[Screenshot grounding data]
━━━━━━━━━━━━━━━━━━━━━━━━━━━━━━

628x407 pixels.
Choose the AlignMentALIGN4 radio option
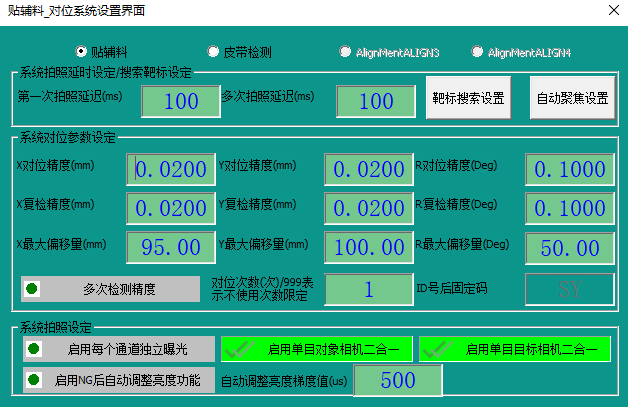477,50
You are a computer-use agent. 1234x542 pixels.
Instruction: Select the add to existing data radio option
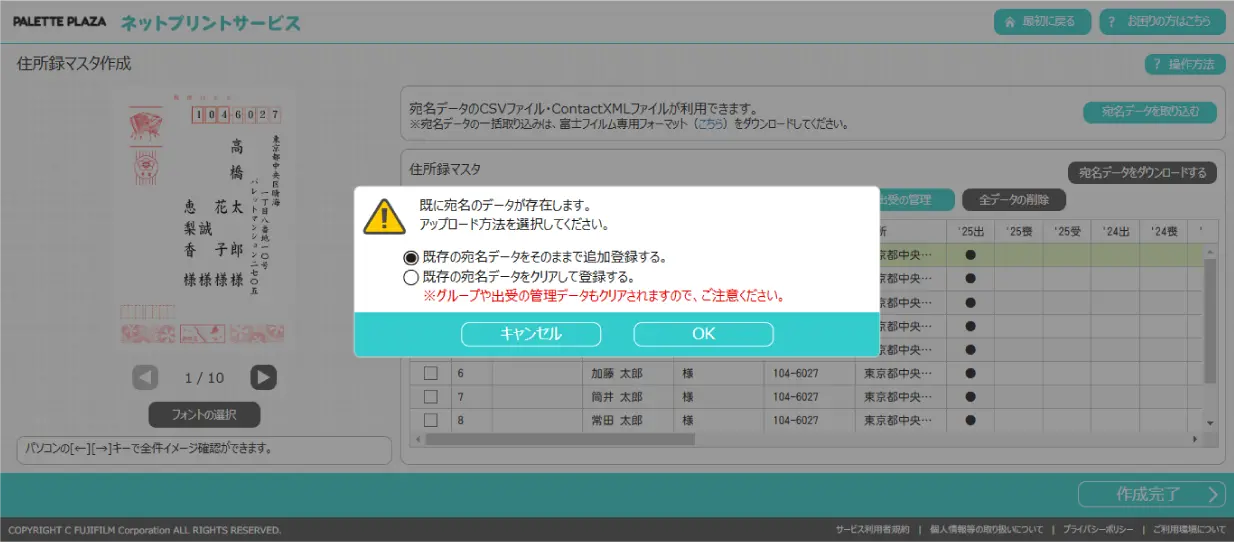tap(411, 257)
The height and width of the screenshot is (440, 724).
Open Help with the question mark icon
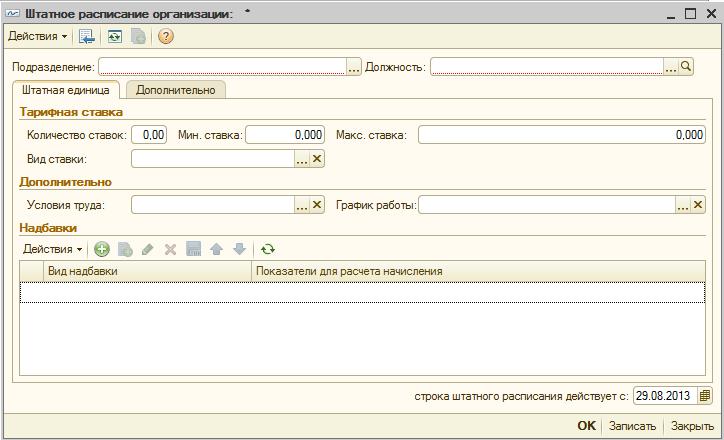[x=166, y=37]
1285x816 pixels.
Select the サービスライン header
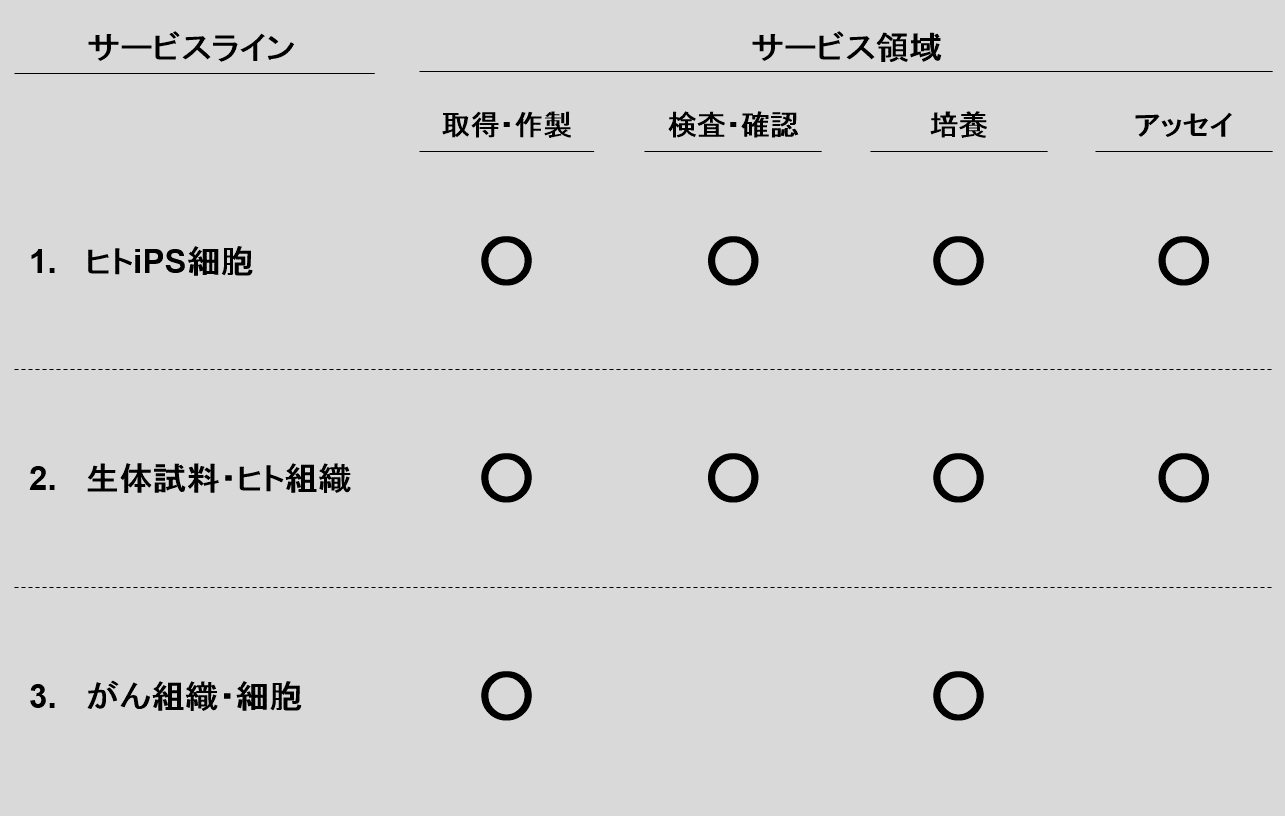pos(191,47)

━━━━━━━━━━━━━━━━━━━━━━━━━━━━━━

**Aim of the task**:
Write out again every line above exactly as given; the pictures do not belong in the copy.

**Response below**:
628x407 pixels.
Choose the AlignMentALIGN4 radio option
477,50
You are a computer-use agent. 1234x542 pixels.
Instruction: Select the add to existing data radio option
tap(411, 257)
The height and width of the screenshot is (440, 724).
Open Help with the question mark icon
[x=166, y=37]
1285x816 pixels.
Select the サービスライン header
pos(191,47)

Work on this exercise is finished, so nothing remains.